Irish Peatland Conservation Council Bog Restoration and Management
The Irish Peatland Conservation Council (IPCC) is enhancing the breeding habitat of the beautiful golden brown patterned Marsh Fritillary butterfly at its site on Lullymore West Bog, County Kildare. The cutaway bog which was donated to the IPCC by Bord na Mona, is now regenerating into a species rich grassland and moorland with a range of habitats.
The Irish Peatland Conservation Council (IPCC) is enhancing the breeding habitat of the beautiful golden brown patterned Marsh Fritillary butterfly at its site on Lullymore West Bog, County Kildare. The cutaway bog which was donated to the IPCC by Bord na Mona, is now regenerating into a species rich grassland and moorland with a range of habitats. It’s a particular good site for various butterfly species.
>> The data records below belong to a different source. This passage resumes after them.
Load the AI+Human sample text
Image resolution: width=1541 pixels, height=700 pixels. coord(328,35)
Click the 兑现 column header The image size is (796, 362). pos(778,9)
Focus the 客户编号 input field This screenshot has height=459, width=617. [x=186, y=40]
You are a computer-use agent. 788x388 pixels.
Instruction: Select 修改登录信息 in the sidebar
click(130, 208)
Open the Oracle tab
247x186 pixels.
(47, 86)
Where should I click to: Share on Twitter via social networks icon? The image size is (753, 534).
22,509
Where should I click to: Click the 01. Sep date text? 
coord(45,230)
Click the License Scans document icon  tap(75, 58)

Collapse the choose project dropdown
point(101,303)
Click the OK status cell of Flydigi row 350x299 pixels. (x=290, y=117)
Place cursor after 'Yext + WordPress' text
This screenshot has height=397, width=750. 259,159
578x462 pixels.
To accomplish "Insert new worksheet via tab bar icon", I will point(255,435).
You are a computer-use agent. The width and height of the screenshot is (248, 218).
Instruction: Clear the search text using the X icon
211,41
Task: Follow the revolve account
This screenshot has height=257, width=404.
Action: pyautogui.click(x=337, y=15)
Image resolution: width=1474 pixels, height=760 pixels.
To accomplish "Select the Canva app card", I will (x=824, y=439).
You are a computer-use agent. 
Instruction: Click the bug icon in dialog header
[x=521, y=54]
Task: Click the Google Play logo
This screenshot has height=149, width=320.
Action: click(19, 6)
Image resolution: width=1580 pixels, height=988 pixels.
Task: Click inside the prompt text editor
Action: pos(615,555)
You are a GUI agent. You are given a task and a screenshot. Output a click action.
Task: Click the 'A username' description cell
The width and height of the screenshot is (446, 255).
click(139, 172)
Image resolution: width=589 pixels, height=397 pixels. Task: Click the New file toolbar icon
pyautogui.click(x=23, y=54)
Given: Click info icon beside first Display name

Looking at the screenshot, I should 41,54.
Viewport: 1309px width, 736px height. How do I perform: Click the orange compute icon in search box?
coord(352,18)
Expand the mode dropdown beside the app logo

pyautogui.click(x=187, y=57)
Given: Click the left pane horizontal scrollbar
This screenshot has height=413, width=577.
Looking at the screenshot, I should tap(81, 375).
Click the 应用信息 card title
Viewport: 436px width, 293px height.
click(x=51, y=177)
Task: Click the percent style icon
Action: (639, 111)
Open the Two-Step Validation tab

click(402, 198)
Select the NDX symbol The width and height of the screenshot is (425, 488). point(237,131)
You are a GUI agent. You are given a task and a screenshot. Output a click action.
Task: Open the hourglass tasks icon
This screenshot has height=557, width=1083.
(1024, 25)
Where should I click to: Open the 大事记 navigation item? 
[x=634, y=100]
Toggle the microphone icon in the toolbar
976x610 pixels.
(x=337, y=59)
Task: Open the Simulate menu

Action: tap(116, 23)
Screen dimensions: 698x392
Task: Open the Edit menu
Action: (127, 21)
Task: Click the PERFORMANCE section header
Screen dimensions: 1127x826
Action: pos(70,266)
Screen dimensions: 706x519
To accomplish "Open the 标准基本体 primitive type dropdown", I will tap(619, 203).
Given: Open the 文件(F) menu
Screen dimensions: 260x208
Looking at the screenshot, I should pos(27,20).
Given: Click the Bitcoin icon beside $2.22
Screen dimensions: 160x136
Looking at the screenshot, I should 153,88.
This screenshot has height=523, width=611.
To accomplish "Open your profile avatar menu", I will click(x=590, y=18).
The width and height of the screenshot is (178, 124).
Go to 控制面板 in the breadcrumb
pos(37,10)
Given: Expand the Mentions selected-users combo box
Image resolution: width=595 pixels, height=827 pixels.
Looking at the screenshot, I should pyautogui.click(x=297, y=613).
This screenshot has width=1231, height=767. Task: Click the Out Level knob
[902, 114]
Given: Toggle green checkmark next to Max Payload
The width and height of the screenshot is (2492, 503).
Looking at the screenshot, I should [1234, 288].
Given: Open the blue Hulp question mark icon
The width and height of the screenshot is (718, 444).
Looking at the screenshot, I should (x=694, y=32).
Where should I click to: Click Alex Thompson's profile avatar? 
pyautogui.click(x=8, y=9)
The Marsh Fritillary butterfly has been breeding at Lullymore West for years but because it is an endangered species, the IPCC is keen to protect its habitat as much as possible. The Heritage Council funding for 2017 has helped the organization put in place a grazing regime to encourage the Marsh Fritillary to breed. This means removing scrub such as gorse and birch saplings in the spring and autumn months and fencing off areas for donkeys to graze on.
“These butterflies like open grassland with shorter and longer grasses and bare ground to bask in the sun,” explains Katie Geraghty, conservation officer with the IPCC. Clearing scrub also leaves space for the growth of the bluish/purple flowering Devil’s Bit Scabious for the caterpillars to feed on.
The IPCC holds volunteer work camps to clear scrubland in February and October. The organization also trains volunteers to help on the weekly butterfly surveys on the site. “We train people in butterfly identification and survey methods for the Irish Butterfly Monitoring Scheme for the National Biodiversity Data Centre,” explains Geraghty.
The IPCC also carries out a habitat assessment and survey of the Marsh Fritillary larvae webs in August. “The Marsh Fritillary butterflies are poor flyers and often we don’t see them flying when we are carrying out the other butterfly surveys so that’s why we survey the larvae webs,” says Geraghty.
The Marsh Fritillary (Euphydryas aurinia) is one of the species listed in the appendices to the European Union Habitats & Species Directive which means that the species and its habitat is protected.
The aim of the entire project is to protect and hopefully increase the numbers of Marsh Fritillary butterflies breeding on Lullymore West Bog. By sharing information about how the habitats are managed, the IPCC contributes to the pan-European protection of this iconic butterfly that many of us are familiar with.
The Heritage Council has also supported the work of the IPCC in the restoration and management of the Girley Bog in County Meath, monitoring of the habitat creation and restoration of Lodge Bog in County Kildare and the Wetland project in Lullymore West Bog.